Task prompt
Print exactly the lines below between the line holding "Emplois (380, 1993)" and the line holding "[Comfort Cannon Flower", inclusive, and nothing more.

Collected data entries:
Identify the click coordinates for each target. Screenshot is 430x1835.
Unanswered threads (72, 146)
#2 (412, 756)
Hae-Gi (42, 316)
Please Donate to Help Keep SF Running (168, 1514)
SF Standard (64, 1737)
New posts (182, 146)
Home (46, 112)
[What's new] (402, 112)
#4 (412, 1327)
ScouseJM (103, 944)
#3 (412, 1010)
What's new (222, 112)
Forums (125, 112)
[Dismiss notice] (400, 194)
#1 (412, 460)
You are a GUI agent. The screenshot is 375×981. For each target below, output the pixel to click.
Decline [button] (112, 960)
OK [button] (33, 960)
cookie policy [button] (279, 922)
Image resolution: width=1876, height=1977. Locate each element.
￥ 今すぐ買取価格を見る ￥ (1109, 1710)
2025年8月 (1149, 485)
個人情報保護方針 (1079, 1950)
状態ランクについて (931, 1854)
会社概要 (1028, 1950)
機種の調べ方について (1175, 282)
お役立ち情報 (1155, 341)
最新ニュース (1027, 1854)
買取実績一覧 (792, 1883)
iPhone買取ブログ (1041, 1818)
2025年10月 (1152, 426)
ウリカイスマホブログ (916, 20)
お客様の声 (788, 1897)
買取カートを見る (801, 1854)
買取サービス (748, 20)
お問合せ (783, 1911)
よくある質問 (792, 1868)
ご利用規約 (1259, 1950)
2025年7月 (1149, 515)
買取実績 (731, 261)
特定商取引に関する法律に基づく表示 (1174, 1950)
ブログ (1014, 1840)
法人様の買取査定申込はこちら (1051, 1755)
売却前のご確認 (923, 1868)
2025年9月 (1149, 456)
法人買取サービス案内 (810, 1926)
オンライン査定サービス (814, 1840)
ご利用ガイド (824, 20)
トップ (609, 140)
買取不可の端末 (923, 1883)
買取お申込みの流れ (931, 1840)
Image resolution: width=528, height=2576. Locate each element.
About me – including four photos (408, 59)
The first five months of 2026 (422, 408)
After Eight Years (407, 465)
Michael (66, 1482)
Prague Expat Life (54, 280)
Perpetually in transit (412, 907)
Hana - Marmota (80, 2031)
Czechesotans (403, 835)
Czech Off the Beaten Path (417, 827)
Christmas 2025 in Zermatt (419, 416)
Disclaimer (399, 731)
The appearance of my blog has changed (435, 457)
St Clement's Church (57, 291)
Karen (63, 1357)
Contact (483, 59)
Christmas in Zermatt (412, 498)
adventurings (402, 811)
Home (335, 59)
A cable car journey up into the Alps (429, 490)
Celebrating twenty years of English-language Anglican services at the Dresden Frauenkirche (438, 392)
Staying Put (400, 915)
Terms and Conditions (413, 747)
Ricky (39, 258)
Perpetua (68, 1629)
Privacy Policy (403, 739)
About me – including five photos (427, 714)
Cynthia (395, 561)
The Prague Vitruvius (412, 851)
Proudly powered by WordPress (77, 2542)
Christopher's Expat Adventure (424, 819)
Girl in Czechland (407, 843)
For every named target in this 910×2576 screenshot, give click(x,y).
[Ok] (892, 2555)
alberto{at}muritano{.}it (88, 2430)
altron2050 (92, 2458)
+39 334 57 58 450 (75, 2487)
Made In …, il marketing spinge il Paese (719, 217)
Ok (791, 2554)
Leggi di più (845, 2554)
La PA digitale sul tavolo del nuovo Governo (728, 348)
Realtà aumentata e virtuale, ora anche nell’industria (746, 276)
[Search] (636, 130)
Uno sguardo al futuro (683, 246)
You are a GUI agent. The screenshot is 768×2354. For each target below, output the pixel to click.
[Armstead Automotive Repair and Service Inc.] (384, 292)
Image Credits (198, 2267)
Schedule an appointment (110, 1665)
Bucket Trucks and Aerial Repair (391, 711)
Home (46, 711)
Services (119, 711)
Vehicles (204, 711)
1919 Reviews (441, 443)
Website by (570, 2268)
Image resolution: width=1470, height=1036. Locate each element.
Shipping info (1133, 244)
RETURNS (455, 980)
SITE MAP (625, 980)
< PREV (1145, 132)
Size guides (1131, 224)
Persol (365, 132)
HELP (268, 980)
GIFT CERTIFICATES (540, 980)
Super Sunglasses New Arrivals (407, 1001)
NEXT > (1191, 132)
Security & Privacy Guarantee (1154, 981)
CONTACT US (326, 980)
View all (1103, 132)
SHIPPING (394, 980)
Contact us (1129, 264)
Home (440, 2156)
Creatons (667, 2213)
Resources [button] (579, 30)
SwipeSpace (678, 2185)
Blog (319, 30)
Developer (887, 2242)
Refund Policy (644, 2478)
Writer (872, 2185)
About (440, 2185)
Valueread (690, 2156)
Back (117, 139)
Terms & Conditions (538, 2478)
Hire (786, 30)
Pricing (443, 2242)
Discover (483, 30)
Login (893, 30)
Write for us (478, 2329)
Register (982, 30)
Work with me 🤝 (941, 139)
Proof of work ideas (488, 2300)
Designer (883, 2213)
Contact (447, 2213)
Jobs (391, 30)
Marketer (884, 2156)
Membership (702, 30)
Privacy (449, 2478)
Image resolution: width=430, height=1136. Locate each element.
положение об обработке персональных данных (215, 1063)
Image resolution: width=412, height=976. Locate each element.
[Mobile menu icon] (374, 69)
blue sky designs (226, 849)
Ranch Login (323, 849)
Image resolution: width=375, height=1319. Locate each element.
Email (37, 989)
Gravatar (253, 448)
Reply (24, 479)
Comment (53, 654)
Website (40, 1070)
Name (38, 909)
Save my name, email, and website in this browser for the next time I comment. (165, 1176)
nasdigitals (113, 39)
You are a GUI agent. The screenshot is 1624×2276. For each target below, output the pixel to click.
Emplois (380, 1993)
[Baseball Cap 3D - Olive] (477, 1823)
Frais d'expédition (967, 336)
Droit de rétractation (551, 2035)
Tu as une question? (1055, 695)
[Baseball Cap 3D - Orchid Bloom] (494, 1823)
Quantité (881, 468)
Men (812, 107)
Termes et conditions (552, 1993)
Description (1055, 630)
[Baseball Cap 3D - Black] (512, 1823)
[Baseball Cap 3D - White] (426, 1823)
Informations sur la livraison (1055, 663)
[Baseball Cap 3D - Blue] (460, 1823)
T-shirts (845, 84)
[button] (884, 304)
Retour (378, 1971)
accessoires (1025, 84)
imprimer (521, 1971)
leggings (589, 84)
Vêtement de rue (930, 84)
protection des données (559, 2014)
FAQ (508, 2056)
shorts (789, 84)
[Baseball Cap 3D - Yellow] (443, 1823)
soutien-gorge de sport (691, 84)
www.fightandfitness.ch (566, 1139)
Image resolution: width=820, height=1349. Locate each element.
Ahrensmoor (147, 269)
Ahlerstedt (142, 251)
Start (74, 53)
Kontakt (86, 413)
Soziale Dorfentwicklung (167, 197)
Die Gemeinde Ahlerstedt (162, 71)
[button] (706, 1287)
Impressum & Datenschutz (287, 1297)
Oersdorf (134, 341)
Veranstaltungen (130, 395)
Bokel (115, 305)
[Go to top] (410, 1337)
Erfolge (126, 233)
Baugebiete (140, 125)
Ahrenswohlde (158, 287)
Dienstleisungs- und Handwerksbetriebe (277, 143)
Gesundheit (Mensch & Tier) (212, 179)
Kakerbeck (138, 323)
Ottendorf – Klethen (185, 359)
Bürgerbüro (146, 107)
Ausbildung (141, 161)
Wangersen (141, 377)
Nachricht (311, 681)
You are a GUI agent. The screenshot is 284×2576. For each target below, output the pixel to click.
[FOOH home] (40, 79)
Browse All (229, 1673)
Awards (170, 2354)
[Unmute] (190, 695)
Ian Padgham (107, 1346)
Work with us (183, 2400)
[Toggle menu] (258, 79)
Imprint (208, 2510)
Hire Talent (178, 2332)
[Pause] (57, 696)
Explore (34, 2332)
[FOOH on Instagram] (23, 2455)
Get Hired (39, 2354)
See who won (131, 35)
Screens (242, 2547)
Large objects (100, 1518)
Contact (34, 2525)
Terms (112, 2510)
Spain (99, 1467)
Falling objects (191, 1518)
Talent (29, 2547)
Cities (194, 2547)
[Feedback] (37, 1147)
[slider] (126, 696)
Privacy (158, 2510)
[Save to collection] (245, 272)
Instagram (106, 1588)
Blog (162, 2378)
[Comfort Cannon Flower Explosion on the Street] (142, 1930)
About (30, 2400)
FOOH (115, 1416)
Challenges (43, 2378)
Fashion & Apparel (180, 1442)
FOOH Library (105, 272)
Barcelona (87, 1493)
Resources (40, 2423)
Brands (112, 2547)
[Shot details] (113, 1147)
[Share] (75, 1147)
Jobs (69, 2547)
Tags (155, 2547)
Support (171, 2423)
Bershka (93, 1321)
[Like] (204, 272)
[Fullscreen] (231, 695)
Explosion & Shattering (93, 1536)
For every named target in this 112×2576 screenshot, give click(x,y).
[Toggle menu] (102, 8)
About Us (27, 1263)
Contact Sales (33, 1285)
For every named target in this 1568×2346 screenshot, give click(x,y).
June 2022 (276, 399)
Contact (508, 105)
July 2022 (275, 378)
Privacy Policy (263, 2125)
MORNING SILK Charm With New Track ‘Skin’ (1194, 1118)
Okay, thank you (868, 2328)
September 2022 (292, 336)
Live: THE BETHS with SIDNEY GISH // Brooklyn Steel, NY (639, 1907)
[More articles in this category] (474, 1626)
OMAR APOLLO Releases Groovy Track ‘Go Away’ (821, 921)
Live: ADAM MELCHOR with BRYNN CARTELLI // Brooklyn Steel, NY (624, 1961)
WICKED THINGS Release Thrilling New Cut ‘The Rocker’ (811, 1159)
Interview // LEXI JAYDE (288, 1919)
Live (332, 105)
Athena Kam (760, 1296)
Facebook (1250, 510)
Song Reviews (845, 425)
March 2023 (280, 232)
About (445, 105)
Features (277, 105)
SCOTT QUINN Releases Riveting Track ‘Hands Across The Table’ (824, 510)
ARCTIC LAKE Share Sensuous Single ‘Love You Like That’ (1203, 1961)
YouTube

Exercise response
Emplois (380, 1993)
[Baseball Cap 3D - Olive] (477, 1823)
Frais d'expédition (967, 336)
Droit de rétractation (551, 2035)
Tu as une question? (1055, 695)
[Baseball Cap 3D - Orchid Bloom] (494, 1823)
Quantité (881, 468)
Men (812, 107)
Termes et conditions (552, 1993)
Description (1055, 630)
[Baseball Cap 3D - Black] (512, 1823)
[Baseball Cap 3D - White] (426, 1823)
Informations sur la livraison (1055, 663)
[Baseball Cap 3D - Blue] (460, 1823)
T-shirts (845, 84)
[button] (884, 304)
Retour (378, 1971)
accessoires (1025, 84)
imprimer (521, 1971)
leggings (589, 84)
Vêtement de rue (930, 84)
protection des données (559, 2014)
FAQ (508, 2056)
shorts (789, 84)
[Baseball Cap 3D - Yellow] (443, 1823)
soutien-gorge de sport (691, 84)
www.fightandfitness.ch (566, 1139)
Image resolution: width=820, height=1349. Locate each element.
Ahrensmoor (147, 269)
Ahlerstedt (142, 251)
Start (74, 53)
Kontakt (86, 413)
Soziale Dorfentwicklung (167, 197)
Die Gemeinde Ahlerstedt (162, 71)
[button] (706, 1287)
Impressum & Datenschutz (287, 1297)
Oersdorf (134, 341)
Veranstaltungen (130, 395)
Bokel (115, 305)
[Go to top] (410, 1337)
Erfolge (126, 233)
Baugebiete (140, 125)
Ahrenswohlde (158, 287)
Dienstleisungs- und Handwerksbetriebe (277, 143)
Gesundheit (Mensch & Tier) (212, 179)
Kakerbeck (138, 323)
Ottendorf – Klethen (185, 359)
Bürgerbüro (146, 107)
Ausbildung (141, 161)
Wangersen (141, 377)
Nachricht (311, 681)
You are a GUI agent. The screenshot is 284×2576. For each target below, output the pixel to click.
[FOOH home] (40, 79)
Browse All (229, 1673)
Awards (170, 2354)
[Unmute] (190, 695)
Ian Padgham (107, 1346)
Work with us (183, 2400)
[Toggle menu] (258, 79)
Imprint (208, 2510)
Hire Talent (178, 2332)
[Pause] (57, 696)
Explore (34, 2332)
[FOOH on Instagram] (23, 2455)
Get Hired (39, 2354)
See who won (131, 35)
Screens (242, 2547)
Large objects (100, 1518)
Contact (34, 2525)
Terms (112, 2510)
Spain (99, 1467)
Falling objects (191, 1518)
Talent (29, 2547)
Cities (194, 2547)
[Feedback] (37, 1147)
[slider] (126, 696)
Privacy (158, 2510)
[Save to collection] (245, 272)
Instagram (106, 1588)
Blog (162, 2378)
[Comfort Cannon Flower Explosion on the Street] (142, 1930)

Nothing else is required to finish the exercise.